Background
Damage control resuscitation improves patient outcomes after severe hemorrhage and coagulopathy. However, effective hemostasis methods for these critical situations are lacking.
Objective
We evaluated the hemostatic efficacy of fibrinogen γ‐chain (HHLGGAKQAGDV, H12)‐coated, adenosine‐diphosphate (ADP)‐encapsulated liposomes (H12‐[ADP]‐liposomes) in thrombocytopenic rabbits with hemorrhagic shock.
Methods
Acute thrombocytopenia (80%) was induced in rabbits that also received mesenteric vessel injury, leading to hemorrhagic shock. Five minutes after injury, subjects received intravenous bolus injection with H12‐(ADP)‐liposomes (20 mg/kg), followed by isovolemic transfusion with stored red blood cells (RBCs)/platelet poor plasma (PPP) (RBC:PPP = 1:1 [vol/vol]), or lactated Ringer solution every 5 min to compensate blood loss. One group received H12‐(phosphate buffered saline [PBS]) liposomes followed by RBC/PPP. Additional groups were received isovolemic transfusion with RBC/platelet rich plasma (PRP) (RBC:PRP = 1:1 [vol/vol]), RBC/PPP, PPP alone, or lactated Ringer solution.
Results
Treatment with H12‐(ADP)‐liposomes followed by RBC/PPP transfusion and RBC/PRP transfusion effectively stopped bleeding in all thrombocytopenic rabbits.
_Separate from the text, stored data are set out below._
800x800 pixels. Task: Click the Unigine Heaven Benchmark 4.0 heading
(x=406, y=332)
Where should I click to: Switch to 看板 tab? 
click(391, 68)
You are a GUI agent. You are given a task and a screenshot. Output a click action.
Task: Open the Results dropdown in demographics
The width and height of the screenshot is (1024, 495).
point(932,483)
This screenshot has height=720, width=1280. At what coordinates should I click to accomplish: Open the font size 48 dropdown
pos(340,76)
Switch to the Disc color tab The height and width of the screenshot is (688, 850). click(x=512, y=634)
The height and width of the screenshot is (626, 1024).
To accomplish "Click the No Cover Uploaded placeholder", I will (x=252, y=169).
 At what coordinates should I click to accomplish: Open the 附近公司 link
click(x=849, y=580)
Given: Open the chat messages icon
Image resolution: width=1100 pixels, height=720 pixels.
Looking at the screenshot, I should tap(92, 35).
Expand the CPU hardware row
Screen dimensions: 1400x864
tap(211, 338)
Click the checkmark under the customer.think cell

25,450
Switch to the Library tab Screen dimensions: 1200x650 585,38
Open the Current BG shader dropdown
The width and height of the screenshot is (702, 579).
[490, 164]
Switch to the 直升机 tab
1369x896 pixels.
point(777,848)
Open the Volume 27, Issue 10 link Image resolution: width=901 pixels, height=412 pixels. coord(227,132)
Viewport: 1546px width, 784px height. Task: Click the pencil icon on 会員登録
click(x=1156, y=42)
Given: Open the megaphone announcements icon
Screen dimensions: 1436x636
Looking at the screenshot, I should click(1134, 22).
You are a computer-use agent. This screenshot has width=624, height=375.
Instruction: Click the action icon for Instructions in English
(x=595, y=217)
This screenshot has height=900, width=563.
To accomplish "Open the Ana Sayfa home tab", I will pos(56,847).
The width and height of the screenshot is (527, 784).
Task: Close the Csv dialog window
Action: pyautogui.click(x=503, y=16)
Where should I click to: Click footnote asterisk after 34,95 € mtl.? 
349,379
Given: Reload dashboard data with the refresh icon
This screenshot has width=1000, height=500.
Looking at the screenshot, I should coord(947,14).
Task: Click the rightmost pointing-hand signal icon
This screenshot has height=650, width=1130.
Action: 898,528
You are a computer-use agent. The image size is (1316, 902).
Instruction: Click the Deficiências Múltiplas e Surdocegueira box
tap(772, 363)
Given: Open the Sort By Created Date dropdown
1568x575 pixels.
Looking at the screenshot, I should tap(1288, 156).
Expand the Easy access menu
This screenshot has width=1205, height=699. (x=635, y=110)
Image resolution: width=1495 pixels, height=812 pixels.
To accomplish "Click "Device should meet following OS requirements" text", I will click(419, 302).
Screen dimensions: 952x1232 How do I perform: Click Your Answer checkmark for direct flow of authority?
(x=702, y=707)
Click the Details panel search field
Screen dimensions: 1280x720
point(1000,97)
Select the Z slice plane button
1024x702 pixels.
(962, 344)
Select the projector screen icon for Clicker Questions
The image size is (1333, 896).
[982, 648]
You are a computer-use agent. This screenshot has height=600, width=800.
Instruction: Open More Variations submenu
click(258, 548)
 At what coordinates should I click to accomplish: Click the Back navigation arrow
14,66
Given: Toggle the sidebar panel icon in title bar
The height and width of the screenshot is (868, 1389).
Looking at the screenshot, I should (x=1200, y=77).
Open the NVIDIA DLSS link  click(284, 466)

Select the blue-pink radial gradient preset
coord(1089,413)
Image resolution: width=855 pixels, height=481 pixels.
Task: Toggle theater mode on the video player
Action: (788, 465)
In contrast, three of 10 rabbits treated with RBC/PPP failed hemostasis, and no rabbits receiving lactated Ringer solution stopped bleeding or survived. Twenty‐four hours after hemorrhage, 80% of rabbits receiving H12‐(ADP)‐liposome followed by RBC/PPP transfusion survived and 70% of rabbits receiving RBC/PRP transfusion also survived, although RBC/PPP‐transfused rabbits showed 40% survival. Rabbits receiving H12‐(ADP)‐liposomes followed by lactated Ringer solution showed a transient hemostatic potential but failed to survive. H12‐(PBS)‐liposomes showed no beneficial effect on hemostasis. Neither the PPP group nor the lactated Ringer group survived.
Conclusion
H12‐(ADP)‐liposome treatment followed by RBC/PPP may be effective in lethal hemorrhage after mesenteric vessel injury in coagulopathic rabbits.